Obsada lamp: CCH1, EF9, CB2, EFM1, CL4, CY1, EU-IX
4 żarówki 6,5V 3A (z oznaczeniem ENGLAND)
Wymiary:
szerokość: 593 mm
wysokość 340 mm
głębokość 272 mm
Za oknem mamy nieprawdopodobnie piękny październik. Rośliny zaczynają zmieniać kolory, a ja zabrałem się za Telefunkena T6. Na skrzynce stempel z datą 09.1938r. Niedawno minęło 80 lat...
Jak widać obudowa cała, bez dziur po robakach, ale z uszkodzonym fornirem. Będę musiał coś dobrać i wymienić oklejenie. Forniru potrzeba sporo bo radio jest wieeelkie. Zostanie oczywiście to co jest w ramkach.

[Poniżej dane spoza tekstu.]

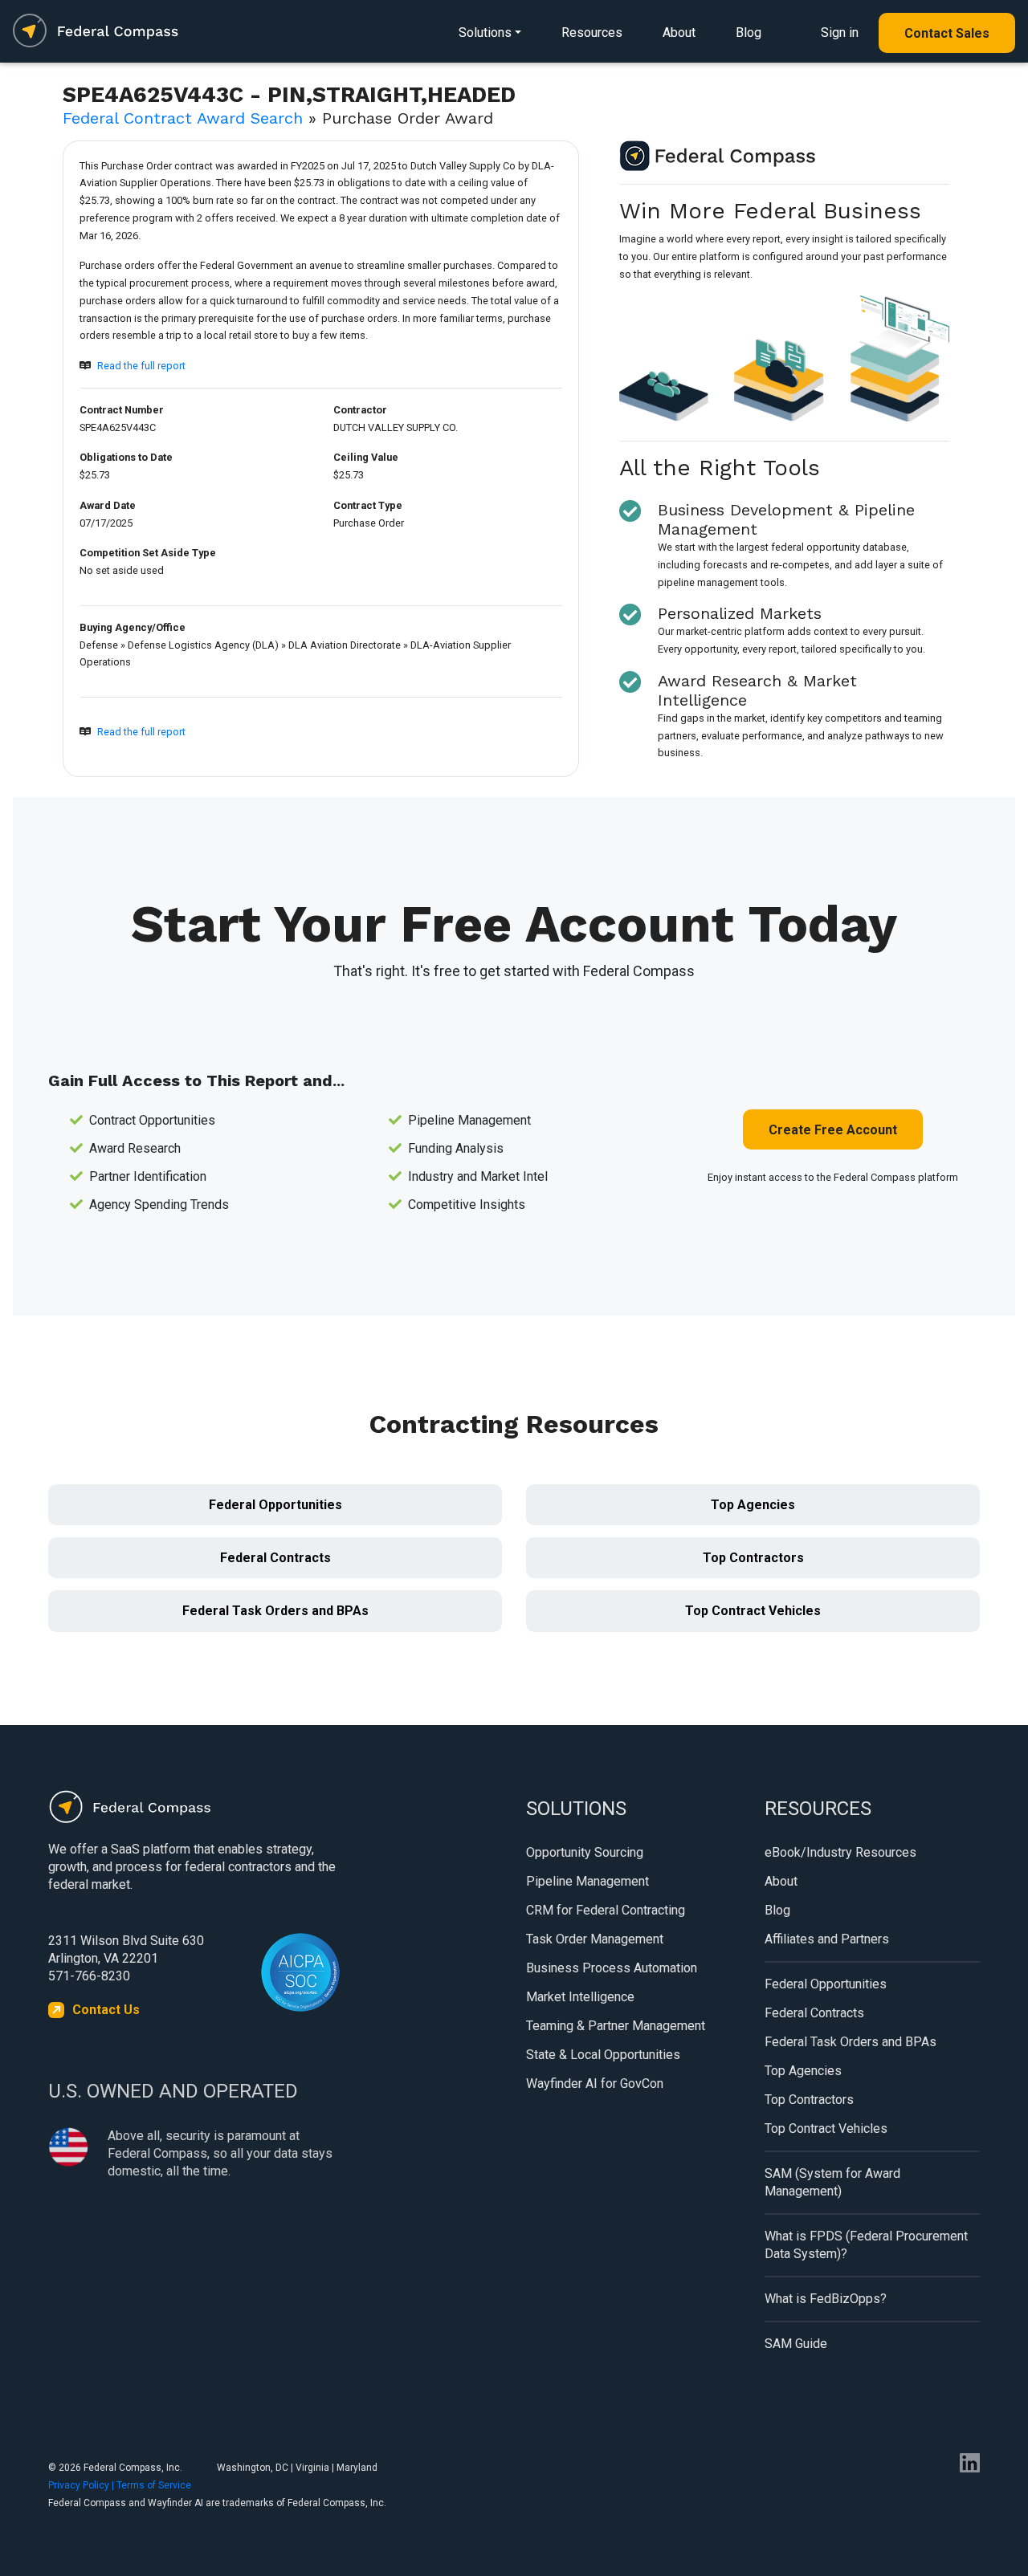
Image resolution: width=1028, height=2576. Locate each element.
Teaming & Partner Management (615, 2025)
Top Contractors (753, 1557)
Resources (591, 32)
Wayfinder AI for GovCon (594, 2083)
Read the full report (141, 366)
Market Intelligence (580, 1996)
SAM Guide (796, 2343)
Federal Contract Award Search (183, 118)
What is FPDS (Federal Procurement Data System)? (866, 2244)
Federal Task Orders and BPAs (275, 1610)
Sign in (840, 32)
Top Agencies (753, 1504)
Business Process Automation (611, 1968)
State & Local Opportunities (603, 2054)
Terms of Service (153, 2485)
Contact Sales (946, 33)
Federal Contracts (275, 1557)
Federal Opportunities (275, 1504)
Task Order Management (594, 1939)
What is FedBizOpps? (826, 2298)
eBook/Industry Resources (840, 1852)
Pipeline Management (587, 1881)
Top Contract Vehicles (753, 1610)
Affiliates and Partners (827, 1939)
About (679, 32)
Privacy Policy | (82, 2485)
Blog (748, 32)
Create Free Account (833, 1129)
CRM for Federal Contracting (605, 1910)
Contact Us (106, 2009)
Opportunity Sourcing (584, 1852)
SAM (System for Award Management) (832, 2182)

Radio ma komplet gałek i śrub mocujących. Tu trzy odkręcone. Reszta czeka na odkręcenie spryskana WD40.
Wnętrze całkiem ładne, ale niestety brak transformatora głośnikowego i dławika. Nie mam też szczęścia do bareterów. W tym odbiorniku jak i w innych zawsze były z przerwanym włóknem. Weź tu teraz upoluj takiego...

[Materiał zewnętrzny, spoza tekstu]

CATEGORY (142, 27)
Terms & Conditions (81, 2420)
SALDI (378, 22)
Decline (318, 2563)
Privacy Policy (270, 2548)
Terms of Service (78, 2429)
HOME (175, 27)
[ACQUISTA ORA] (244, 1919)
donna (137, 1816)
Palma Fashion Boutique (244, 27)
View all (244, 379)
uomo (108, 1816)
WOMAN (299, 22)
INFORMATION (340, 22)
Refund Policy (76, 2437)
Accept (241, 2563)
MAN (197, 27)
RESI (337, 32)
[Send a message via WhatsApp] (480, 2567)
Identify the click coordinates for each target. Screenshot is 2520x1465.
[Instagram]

To trafo głośnikowe do Telefunkena T5. Rozważam złożenie jednego odbiornika z dwóch. We wcześniejszym poście opisywałem odbudowę Telefunkena T5. Brakuje w nim kilku elementów elektronicznych, skali, ścianki tylnej, lamp. Stan elektryczny T6 jest niemal idealny. Brakujące transformator i dławik do T6 przełożę z T5. Jest duża szansa, że to radio ruszy. W międzyczasie poszuka się transformatora i dławika do T5...
Skala to nadruk na szklanej szybce o wymiarach: 238 x 178 mm. Grubość szkła 3,5 mm.